Early Block on DOGE Access to Data Vacated by Appeals Court (1)

Aug. 12, 2025, 6:55 PM UTCUpdated: Aug. 12, 2025, 8:45 PM UTC

The Treasury Department and two other federal agencies got a green light from a divided Fourth Circuit panel to share sensitive personal data with the Department of Government Efficiency while a legal challenge plays out.

A Tuesday ruling vacated a preliminary injunction that blocked DOGE access to some government-held data, with the panel holding that a lower court abused its discretion by granting the plaintiffs the injunction because they failed to show that they are likely to prevail on their claims under the Administrative Procedure Act and the Privacy Act, Judge Julius N. Richardson said for a split panel of the US Court of Appeals for the Fourth Circuit.

The case is one of many growing from the bevy of executive orders President Donald Trump signed on his first day in office, Jan. 20, 2025. At issue was an EO intended to modernize technology used by the federal government. It established the Department of Government Efficiency, which was tasked with improving the inter-operability between agency networks and systems.

The US Department of Education, the Office of Personnel Management, and the Department of Treasury created DOGE teams and gave DOGE access to their systems. Shortly thereafter, the plaintiffs—five professional organizations and six individuals—brought this suit, alleging that sharing personal information, which included Social Security numbers, federal tax records, physical and mental health histories, driver’s license information, and bank account numbers, violated the Privacy Act and the APA.

The Fourth Circuit previously granted a stay of the preliminary injunction.
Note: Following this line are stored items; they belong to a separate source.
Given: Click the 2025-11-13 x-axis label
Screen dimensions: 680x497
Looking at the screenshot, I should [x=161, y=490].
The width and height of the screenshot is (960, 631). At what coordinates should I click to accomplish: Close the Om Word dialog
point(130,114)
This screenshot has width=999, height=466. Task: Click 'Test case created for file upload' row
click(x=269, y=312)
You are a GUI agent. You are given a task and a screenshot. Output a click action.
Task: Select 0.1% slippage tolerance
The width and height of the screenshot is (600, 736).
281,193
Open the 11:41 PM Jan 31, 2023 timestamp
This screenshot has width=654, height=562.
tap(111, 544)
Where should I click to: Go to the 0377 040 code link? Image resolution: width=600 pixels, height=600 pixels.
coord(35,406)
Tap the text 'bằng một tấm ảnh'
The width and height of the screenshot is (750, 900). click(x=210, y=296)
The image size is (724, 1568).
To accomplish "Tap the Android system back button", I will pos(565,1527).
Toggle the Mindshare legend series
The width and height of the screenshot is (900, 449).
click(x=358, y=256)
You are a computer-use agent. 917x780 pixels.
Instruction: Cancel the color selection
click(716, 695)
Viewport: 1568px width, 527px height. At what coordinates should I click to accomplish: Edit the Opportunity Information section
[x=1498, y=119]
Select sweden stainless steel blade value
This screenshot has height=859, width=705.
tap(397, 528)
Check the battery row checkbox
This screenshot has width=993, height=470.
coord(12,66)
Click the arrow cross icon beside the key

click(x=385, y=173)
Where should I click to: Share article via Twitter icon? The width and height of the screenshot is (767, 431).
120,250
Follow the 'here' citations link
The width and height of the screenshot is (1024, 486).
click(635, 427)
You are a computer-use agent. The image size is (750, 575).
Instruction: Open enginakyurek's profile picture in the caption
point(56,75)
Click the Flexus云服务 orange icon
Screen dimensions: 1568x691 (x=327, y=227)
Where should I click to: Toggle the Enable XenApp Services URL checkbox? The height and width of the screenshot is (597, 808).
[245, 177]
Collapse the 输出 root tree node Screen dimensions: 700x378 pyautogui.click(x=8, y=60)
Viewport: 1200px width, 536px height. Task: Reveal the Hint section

Winter v. Nat. Res. Def. Council, Inc., required the plaintiffs to show that they were likely to succeed on the merits; that they were likely to suffer irreparable harm in the absence of preliminary relief; that the balance of equities tipped in their favor; and that the injunction is in the public interest. But they failed at step one, Richardson said.

The plaintiffs aren’t likely to win on the merits of their claims because they “seemingly lack standing,” Richardson said. The plaintiffs said that their Privacy Act claim was similar to the tort of intrusion on seclusion, but that tort is understood to guard against the feeling of unease when and where one should ideally be at peace, Richardson said. Granting DOGE employees access to sensitive data isn’t the same thing.

“Unauthorized knowledge of sensitive information is instead more closely shielded by other privacy torts, such as public disclosure of private information, which finds its roots in defamation—unlike intrusion upon seclusion, which finds its roots in trespass,” Richardson said.

The plaintiffs’ APA claim failed because it wasn’t likely that was agency action and there’s no precedent demonstrating how the APA intersects with the Privacy Act, Richardson said. Also the Privacy Act allows records to be shared intra-agency, and a consultant tasked with improving the efficiency and operation of the government likely needs broad access to the information held by the agencies to properly do its job, he said.

Judge G. Steven Agee joined the opinion.

Judge Robert B. King dissented, arguing that the lower court properly applied the Winter test and the majority established a new, higher standard.

Munger Tolles & Olson LLP, Murphy Anderson PLLC, and Protect Democracy Project represented the plaintiffs. The US Deparment of Justice represented the government.

The case is Am. Fed. of Teachers v. Bessent, 4th Cir., No. 25-1282, 8/12/25.